EXERCISE DESCRIPTION ::
Copy out these lines word for word, without the pictures.

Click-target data
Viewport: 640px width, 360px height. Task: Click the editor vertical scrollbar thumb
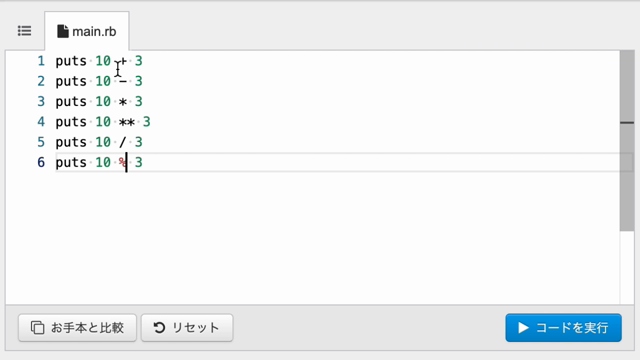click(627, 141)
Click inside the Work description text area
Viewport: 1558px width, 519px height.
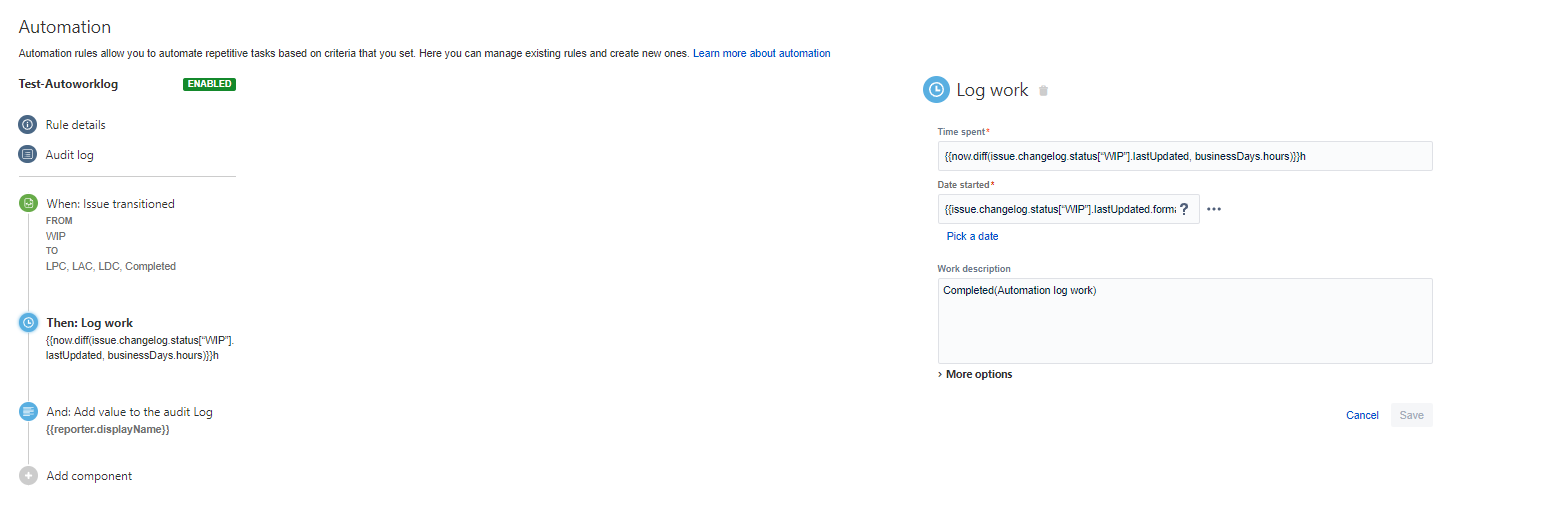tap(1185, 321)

THE OUTPUT ::
Viewport: 640px width, 360px height. Task: Click the editor vertical scrollbar thumb
click(627, 141)
Click inside the Work description text area
Viewport: 1558px width, 519px height.
tap(1185, 321)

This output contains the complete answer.